DENMARK – No one would ever suggest winning a sectional championship should be easy.

It’s just that, it didn’t really need to be quite as hard as the Denmark Vikings chose to make it on Saturday afternoon at Appleton North High School.

Owners of a 14-point lead with under seven to go and a trip to the Kohl Center on the line, the Vikings decided to throw some added drama into the picture, turning it over, missing free throws and allowing Freedom High School to go on a 10-0 run to clip the lead to four with 2:05 left.

But just as Zane Short delivered the critical play in the semifinals when he knocked down a shot to end Valders’ 8-0 run with the Vikings on the verge of collapse, he did it again on Saturday, whipping a pass from the right wing to a cutting Brady Jens, whose reverse lay-in steadied the ship and Denmark made just enough free throws down the stretch to hold on for a 46-41 victory over the Irish.

“We like our close games, don’t we?” said Short, who finished with 13 points, 10 rebounds and five assists. “No, it was an unbelievable effort from everybody. Basically, it was a summary of our season. We had great stretches. We had bad stretches. We came back. We held the lead.

“It just feels so good to be rewarded at the end. Everyone played their role so well. It was so awesome. I’m so proud of this team.”

It was Denmark’s second-ever sectional title and the 2018-19 Vikings join the 1984-85 team as the only other in school history to reach the state tournament. The four teams who have advanced — Denmark, Milwaukee Lutheran, Waupun and Northwestern — will be seeded to determine semifinal matchups. First game is slated for 1:35 Thursday.

Doing It With ‘D’

The Vikings won it with defense and maybe a bit of good fortune in the form of Freedom’s frigid shooting, though it was Denmark pushing the Irish out of the paint that forced the issue. The Irish connected on only 2 of 21 from deep and made only 16 of 55 shots overall (29 percent). The Irish were able to hang around thanks to 16 Denmark turnovers. Freedom didn’t turn it over until two minutes into the second half and finished with sixth.

“I think in the first half we got them to settle for three-pointers,” said Denmark head coach Cody Stelmach. “And that’s what we wanted. To keep them out of the paint and make them shoot over us. They can hit those shots if their feet are set but as long as we can get a hand up on them, we figured they would struggle.”

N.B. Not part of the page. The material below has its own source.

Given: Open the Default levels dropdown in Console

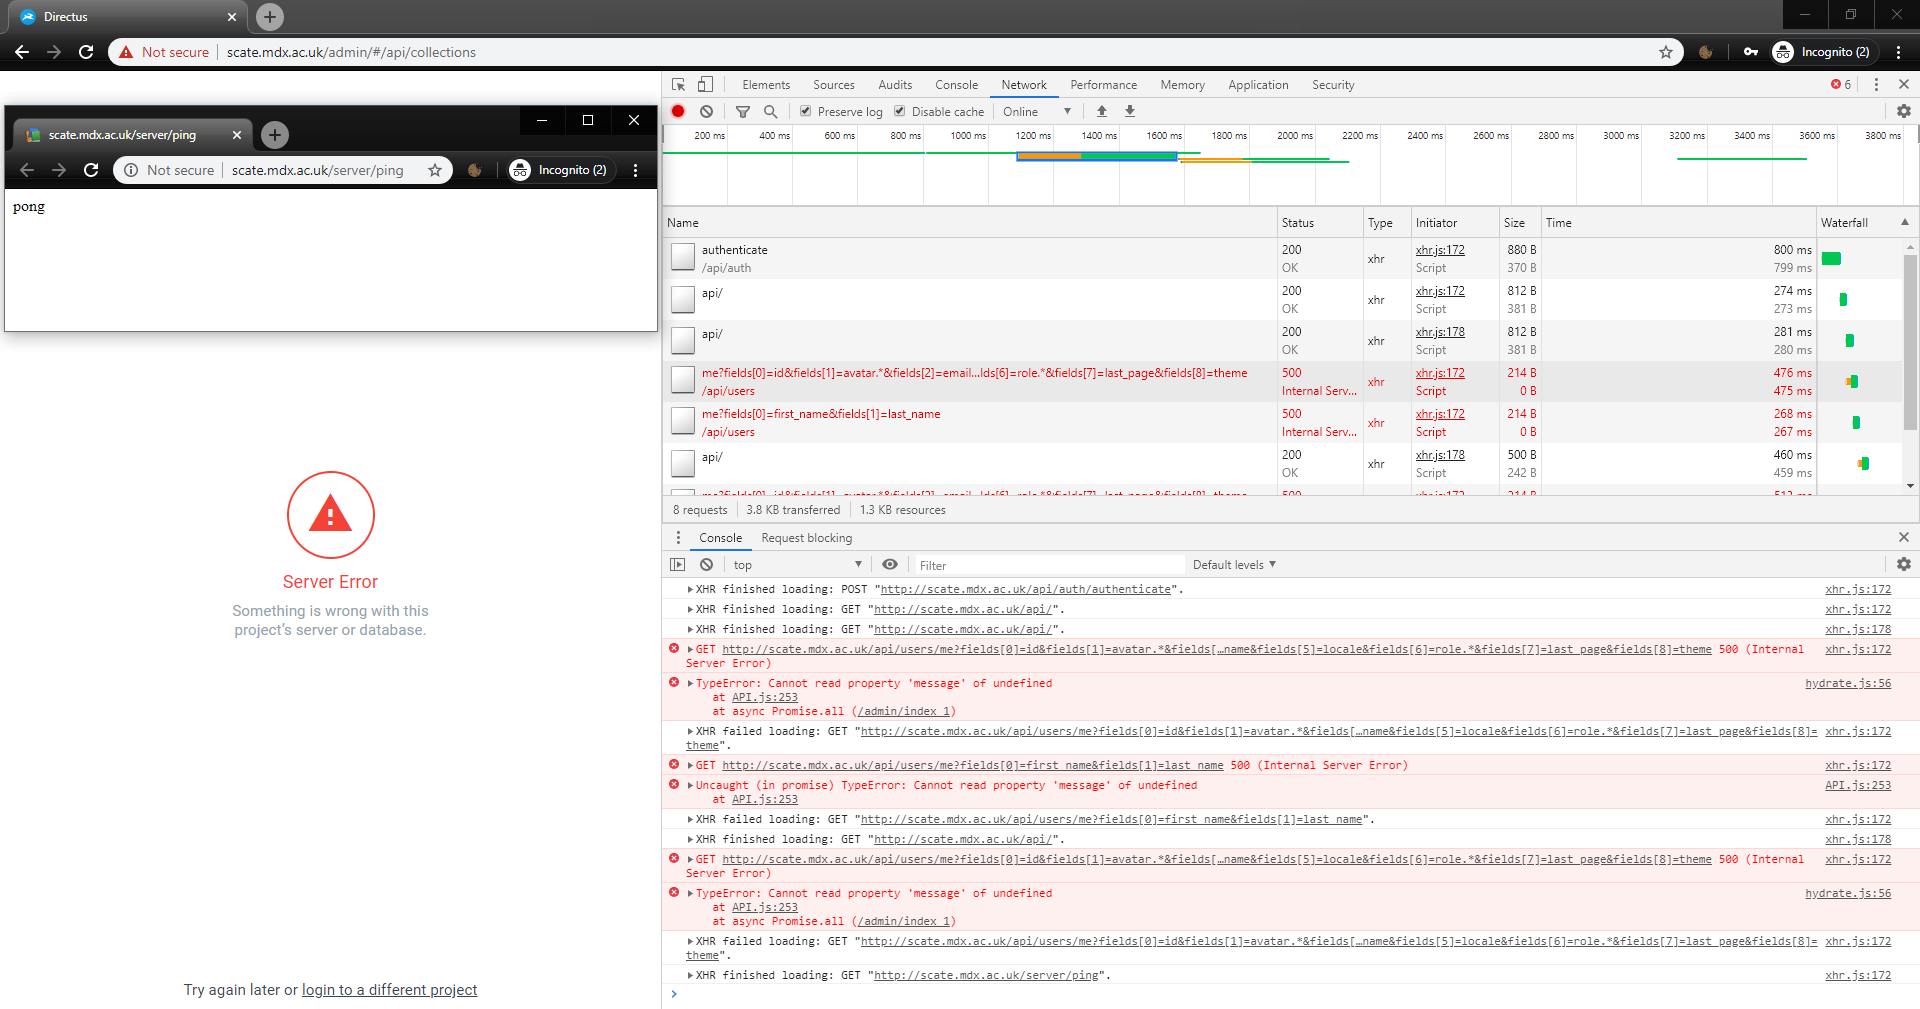Looking at the screenshot, I should point(1233,564).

Denmark missed four straight free throws in the final third of the game and 7 of 9 during one fragile stretch. But Jens, who scored all eight of his points over the final 8:54 of the game, swished a pair with 26 seconds remaining and extended the lead to 45-39.

“The guys during the timeout were there for me,” said Jens, who had earlier missed a pair of free throws but was steady when it mattered. “And having them there and their support, it just made me relax at the line. I’m just glad we had enough to come together and pull it out. I mean, we’ve come this far and I’m just super proud of the guys.”

Freedom settled for a lay-up with 14 seconds and Pat Suemnick, in foul trouble over the final 12 minutes of the game, made 1 of 2 with 10 seconds to set the final margin.

The Vikings took 2 of 3 from their North Eastern Conference co-champions and improved to 22-4. Freedom concluded a 21-5 season.

“Freedom’s such a tough team,” said Stelmach. “We just had to find a way to make a few free throws at the end and get a few stops. We’ve preached defense all year and that’s what we needed to hang our hat on tonight. I was just so happy we were able to put together a heck of a performance on the defensive end.”

As usual, none was better than Jack Satori, the team’s designated stopper who came in, according to his coach, feeling he had something to prove after Freedom’s Devin Baumgart earned Conference Defensive Player of the Year over him.

“Jack was phenomenal,” said Stelmach, who gave up four tough buckets early to Freedom leading scorer Ty Brickner but denied him a field goal over the final 28 minutes. “I was a little disappointed the conference didn’t recognize him.”

Brickner finished with just 10 after his torrid start.

“Just move your feet and play solid defense in front of him,” Satori said. “But the other guys did a great job of helping off. I think this team has learned that the offense can come and go but if we play great defense every night, we’ll get the job done.”

The Vikings fell behind 4-0, but three-pointers from Satori, Short and Brennen Miller over a three-minute span late in the half allowed them to take a 27-17 lead into the locker room. At that point, Freedom had launched 14 threes and made just two. The Irish missed all seven of their threes in the second half. Denmark was also dominating the boards, 22-11, and finished with a 39-30 edge with the Vikings getting plenty of help on the glass from all concerned. In addition to Short’s 10, the 5-11 Jens grabbed seven and Satori and Suemnick each pulled down six. Also grabbing an unlikely six rebounds was freshman Donovan Short, who had seen no action in the previous two games but was ready when Suemnick got into foul trouble.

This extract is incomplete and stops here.